What The Sims 3 Taught Me About Real Life

August 20, 2012 — 1 Comment

 

Sara and I stopped by our not-so-local Apple store today while driving down to Colorado Springs. While there, I was ogling the new Macbook Pros with their Retina displays. My current Mac laptop is only two years old, but it felt much older while in the store.

While thinking about when I purchased my laptop, I also remembered how excited I was to try out my first game on my new, fast, computer. Sara had gotten me The Sims 3 for my birthday.

Everything rises or falls on that little, green progress bar.

In case you don’t know the concept of The Sims, it’s rather simple. You create a totally customizable character, known as your Sim. And then you control the life of your Sim. You can make them handsome and dashing, or an unattractive slob. You can make them a nerdy super-genius, or a flirtatious Casanova. They can live in a trashy home and never work, or they can climb the corporate ladder and own the best house in the neighborhood.

So the video game is a game all about real life?

Yep.

And it’s incredibly addictive.

When I began, I did what I think most people do. I made a Sim that was strikingly similar to me. Just a bit better. He was the me I wanted to be. Better physique, but not a bodybuilder.

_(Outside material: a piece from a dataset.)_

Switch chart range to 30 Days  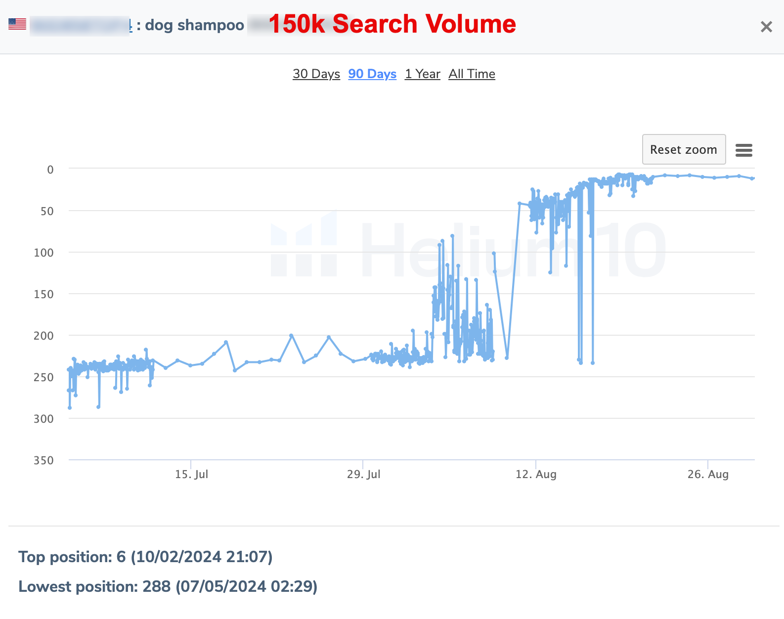(316, 74)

Bigger pocketbook, but not a rich snob.

And he was a successful novelist.

I tell ya, I made my Sim crank out books like it was nobody’s business! He wrote science fiction, fantasy, and even thrillers. He crossed genres and made more money with each book. Every day, he’d come home from work, eat with his family, and then go upstairs and write until bed.

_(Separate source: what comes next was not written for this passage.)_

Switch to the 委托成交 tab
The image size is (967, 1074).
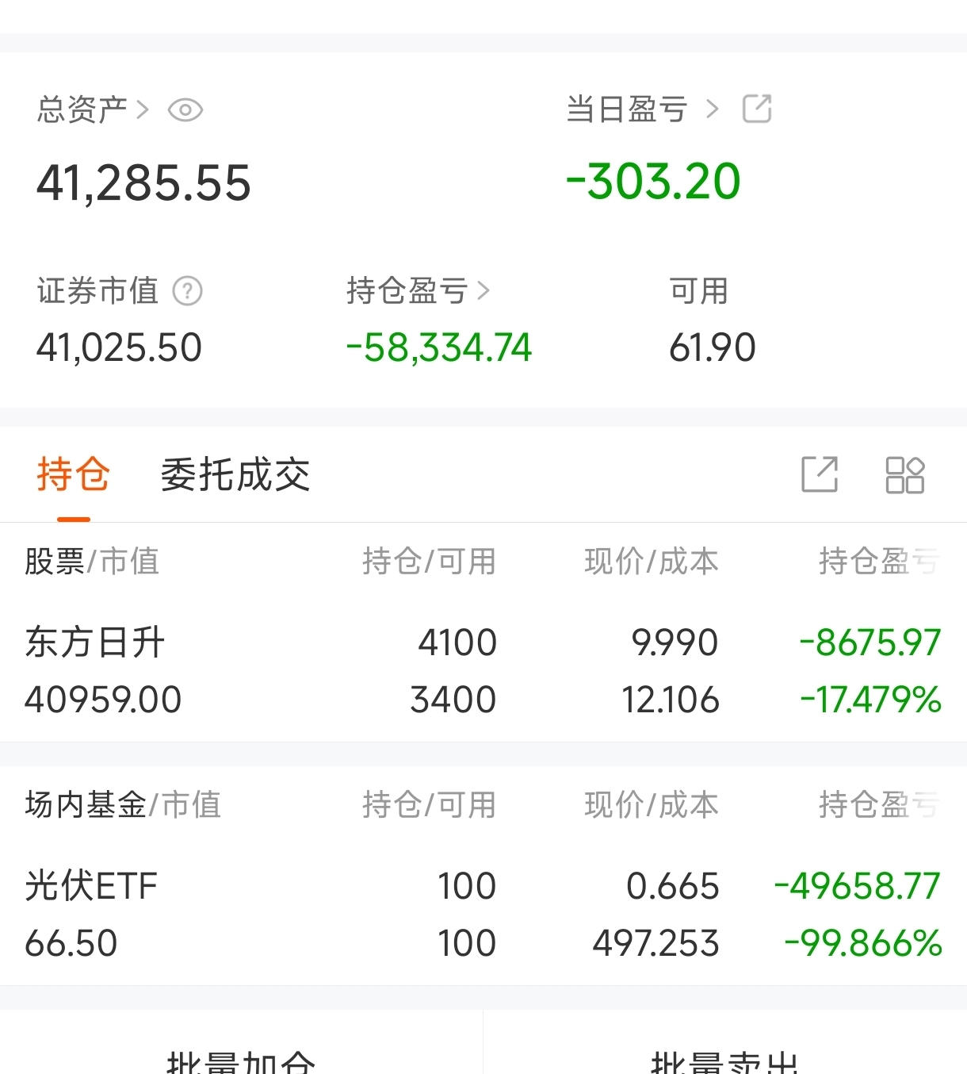pyautogui.click(x=235, y=475)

I need to clarify something here. In the game, various tasks take time to be completed. While a Sim is working on something, a progress bar appears above their head (see the above picture). The bar takes varying amounts of time to fill up, depending on the task.

So to write a book, my Sim would sit as his computer, typing, and a progress bar would gradually fill up each night.

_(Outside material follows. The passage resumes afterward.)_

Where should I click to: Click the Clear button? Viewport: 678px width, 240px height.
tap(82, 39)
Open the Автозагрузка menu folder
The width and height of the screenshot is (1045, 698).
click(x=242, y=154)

Somewhere past the tenth book, I had an epiphany: Why am I spending my real life, watching a fictional character do what I want to be doing in my real life?

I knew that in order to write a book, it would take daily discipline. After all, that’s why I made my Sim dutifully head upstairs to his home office every night. The book wouldn’t get written otherwise. Yet for some reason, I didn’t do the same thing in my own life. For some reason, I preferred watching a video game version of myself achieve more than the real me.

Upon this realization, I quit the game. I haven’t played it since. Instead of leveling up a fictitious me, I wanted to level up the real me.

It was fascinating to me that the game developers could get me to spend hours of my free time in the world of the Sims, doing what I wanted to actually do in real life. They had found a way to motivate me.

As I thought more about this, I discovered how powerful the progress bar in the game was. I could see the skills of my Sim improve as I watched the progress bar above his head fill up. My efforts had an instant impact and the progress was measurable.

The challenge is that real life doesn’t have progress bars.

Eating healthy food, exercising regularly, or bumbling around with MailChimp to discover a better way to email my blog posts to subscribers doesn’t show me an instantaneous, measurable result. It takes much more discipline to work on something when you don’t notice any results.

So I’ve wondered, “Is there a way to create progress bars in real life?”

How can I measure my goals, even if it’s totally superficial and arbitrary, in order to motivate myself?

I’ve found that measuring my progress can help keep me motivated for long-term tasks. It helps me see that I’m coming closer to my goals. That tiny success motivates me to keep going. Here are some example of how I do this.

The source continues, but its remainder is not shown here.